Wenn Ihr auf der Suche nach einem Weihnachtsgeschenk für eine Kollegin seid, ist das Buch ideal. Nicht nur für Dolmetscherinnen, sondern auch für alle anderen Krimi-Fans. Hier zur Einstimmung eine kurze Zusammenfassung:
Sara Fazzan, eine junge Dolmetscherin, hört bei einem Einsatz wie zwei italienische Politiker sich über einen Lokalpolitiker aus Florenz unterhalten, der dann wenige Tage später tot in seinem Landhaus aufgefunden wird. Sara ist überzeugt, dass es sich um einen Auftragsmord handelt. Sie gerät in ein Räderwerk von Intrigen. Auf ihrer Flucht vor den Mördern reist sie quer durch Europa. Dabei verliebt sie sich auch noch in einen Kunden, von dem sie nicht sicher weiss, ob sie ihm trauen kann.
Helga Murauer ist gebürtige Österreicherin, lebte viele Jahre in Italien und arbeitet als freiberufliche Konferenzdolmetscherin und Übersetzerin.
Das Buch ist temporeich und spannend geschrieben und eignet sich vorzüglich als Lektüre an einem verschneiten Wintertag."
Pia Schell in: DüV Bulletin

Mamba a dit…

Super l'article ! Il donne très envie de lire le livre !

*s'empresse d'aller le commander*

Claire a dit…

Malheuresement je ne connais pas l'allemand... Est-ce que vous savez si le roman va etre traduit? Merci!

Tiina a dit…

Pour qu'un roman soit traduit, il faut qu'il atteigne déjà un certain tirage ou alors que l'auteur tombe sur un mécène très généreux. Ou qu'un(e) ami(e) le lui traduise à prix d'ami.

Il ne vous reste plus qu'à apprendre l'allemand ;-)

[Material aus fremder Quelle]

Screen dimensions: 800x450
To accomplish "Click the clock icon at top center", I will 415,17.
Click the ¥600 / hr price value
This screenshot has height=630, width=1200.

Pour d'autres idées de lectures en rapport avec l'interprétation de conférence: http://fr.wikipedia.org/wiki/Interprètes_de_conférence_de_fiction

Claire a dit…

Merci, c'est gentil! L'allemand, ça serait un peu problematique... Je commence le MA en septembre à Genève, alors je crois qu'il y aura assez de travail sans y ajouter l'allemand! :-)

La palestra per interpreti a dit…

Danke für den Hinweis und für den schönen Artikel!